Foolery, sir, does walk about the orb like the sun, it shines everywhere.
(William Shakespeare (1564-1616), British dramatist, poet. Feste, in Twelfth Night, act 3, sc. 1, l. 38-9.
To Cesario (Viola in disguise), varying the proverb, "the sun shines on all alike"; "foolery" is Feste's profession, but also means foolish behavior.)
We imagined that the sun shining on their bare heads had stamped a liberal and public character on their most private thoughts.
(Henry David Thoreau (1817-1862), U.S. philosopher, author, naturalist. A Week on the Concord and Merrimack Rivers (1849), in The Writings of Henry David Thoreau, vol. 1, p. 226, Houghton Mifflin (1906).)
"Dark times" is what they call it in Norway when the sun remains below the horizon all day long: the temperature falls slowly but surely at such times.A nice metaphor for all those thinkers for whom the sun of mankind's future has temporarily disappeared.
(Friedrich Nietzsche (1844-1900), German philosopher, classical scholar, critic of culture. Friedrich Nietzsche, Sämtliche Werke: Kritische Studienausgabe, vol. 2, p. 638, eds. Giorgio Colli and Mazzino Montinari, Berlin, de Gruyter (1980). The Wanderer and His Shadow, aphorism 191, "Dark Times," (1880).)
[Man's] life consists in a relation with all things: stone, earth, trees, flowers, water, insects, fishes, birds, creatures, sun, rainbow, children, women, other men.

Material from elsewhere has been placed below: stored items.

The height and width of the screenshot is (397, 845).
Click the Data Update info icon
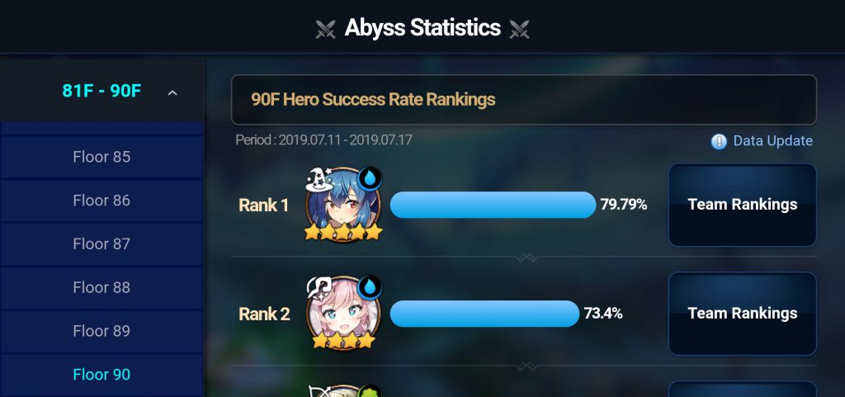719,141
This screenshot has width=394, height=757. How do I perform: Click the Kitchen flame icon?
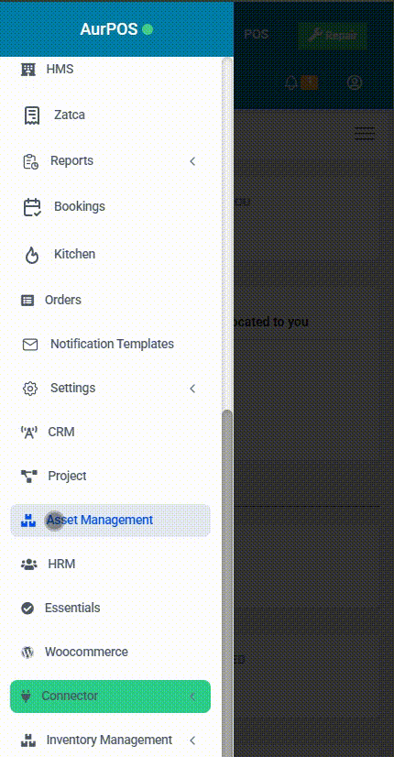click(32, 255)
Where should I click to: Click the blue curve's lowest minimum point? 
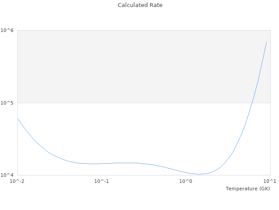(199, 174)
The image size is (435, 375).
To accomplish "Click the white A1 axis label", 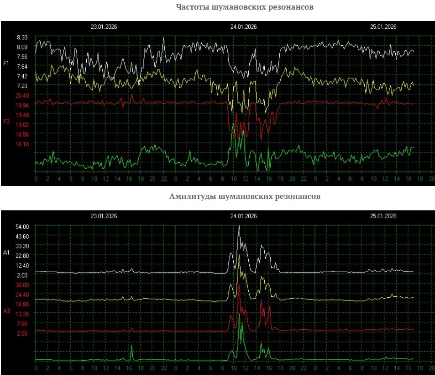I will (6, 252).
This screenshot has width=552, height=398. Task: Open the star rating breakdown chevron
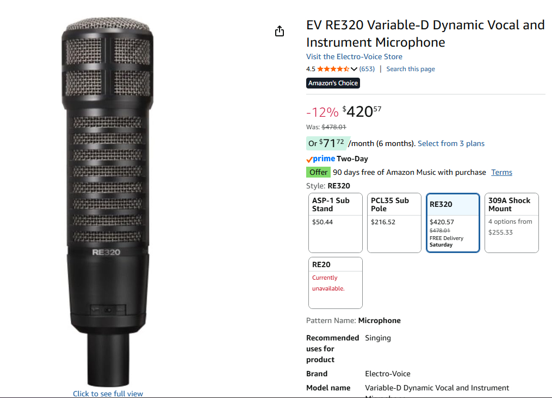(x=354, y=69)
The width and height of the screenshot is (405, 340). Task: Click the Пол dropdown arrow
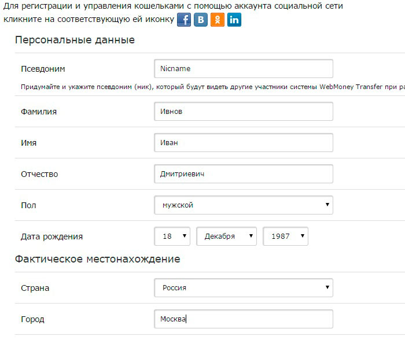tap(327, 205)

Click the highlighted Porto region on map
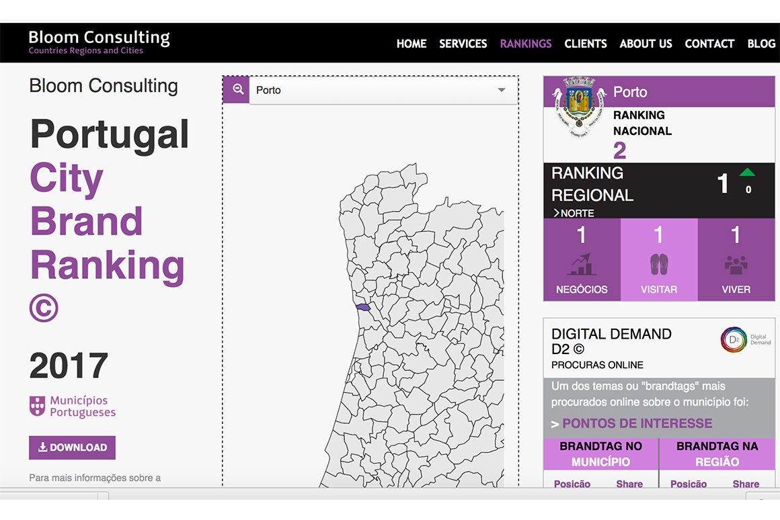363,307
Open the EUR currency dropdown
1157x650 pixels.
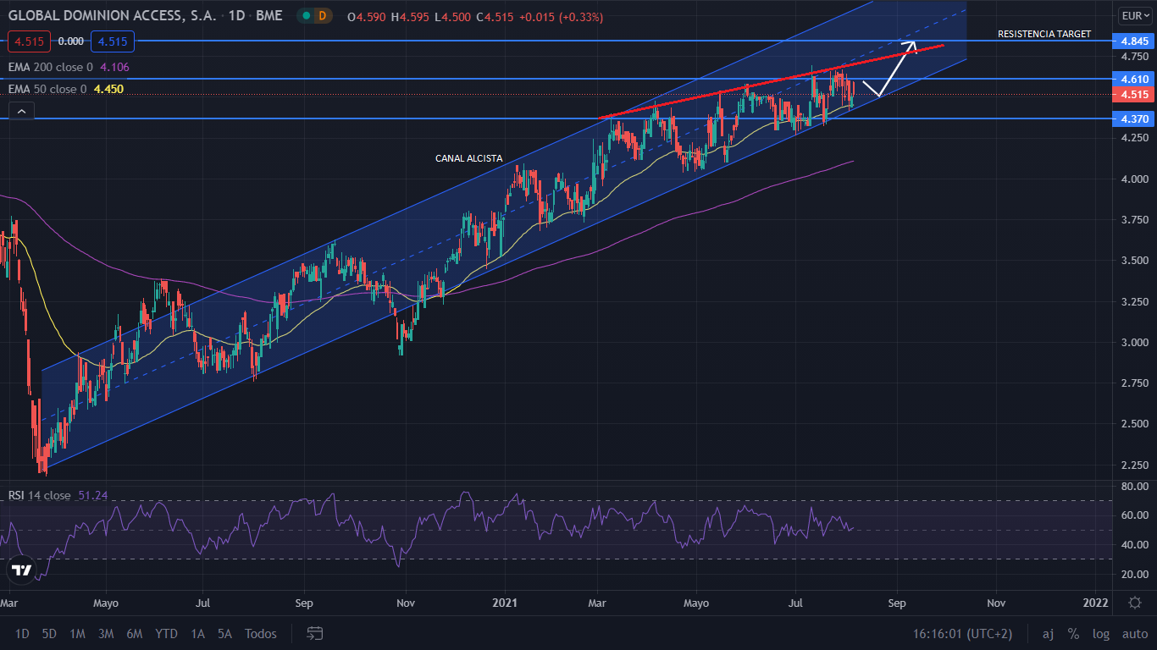coord(1136,14)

But his greatest and final relation is with the sun.
(D.H. (David Herbert) Lawrence (1885-1930), British author. First published by Centaur Press (Philadelphia, 1925). "Aristocracy," Reflections on the Death of a Porcupine, M. Secker (1934).)

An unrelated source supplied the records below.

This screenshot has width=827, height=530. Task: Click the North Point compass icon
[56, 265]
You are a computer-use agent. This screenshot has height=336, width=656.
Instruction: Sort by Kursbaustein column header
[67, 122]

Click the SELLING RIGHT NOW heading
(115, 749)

To speak truly, few adult persons can see nature. Most persons do not see the sun. At least they have a very superficial seeing. The sun illuminates only the eye of the man, but shines into the eye and the heart of the child.
(Ralph Waldo Emerson (1803-1882), U.S. essayist, poet, philosopher. Nature, ch. 1 (1836, revised and repr. 1849).)